Optical, nanostructural, and biophysical properties of Zn-induced changes in human erythrocyte membranes

We studied changes in the surface of erythrocyte membranes exposed to the action of zinc sulfate in the concentration range of 0.1–2.0 mM/l using methods of light scattering, spectrofluorimetry, and atomic force microscopy. Using the spectrofluorimetry method, we revealed a dose-dependent increase in the fluorescence intensity of a fluorescamine probe incorporated into erythrocyte membranes modified by zinc ions, which is indicative of an increase in the level of NH2 groups on the cell surface. Using atomic force microscopy, we revealed changes in the surface topography of erythrocyte membranes exposed to the action of zinc sulfate in the concentration range of 0.1–2.0 mM/l. By performing a correlation analysis, we revealed that the correlation length of the autocorrelation function of the erythrocyte surface irregularity profile directly related to the fluorescence intensity of fluorescamine incorporated into erythrocyte membranes (r = 0.9, p < 0.05) modified by zinc ions.
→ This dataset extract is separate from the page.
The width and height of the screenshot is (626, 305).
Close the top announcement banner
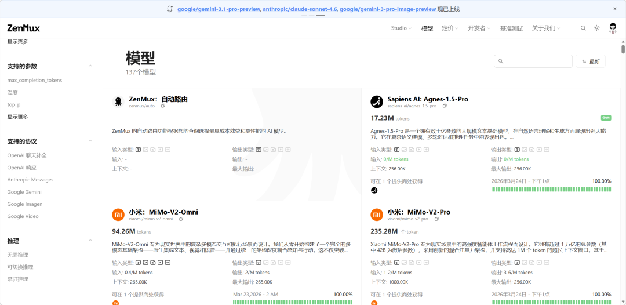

We showed that, in the zinc sulfate concentration range of 0.1–2.0 mM/l, zinc oxides form in erythrocyte membranes, which is confirmed by the appearance of an absorption band at 330–340 nm and by an increase in the light scattering. At more considerable concentrations, we identified absorption bands characteristic of zinc protein complexes in erythrocyte membranes. A considerable decrease in the elongation of the scattering indicatrix of erythrocyte membranes caused by luminescence correlates with the content of zinc proteins. Polarization measurements confirm the enhancement of the aggregation of protein complexes observed by the atomic force microscopy method. The proposed complex approach can be used in studies on the action of various abiotic factors on biological cells.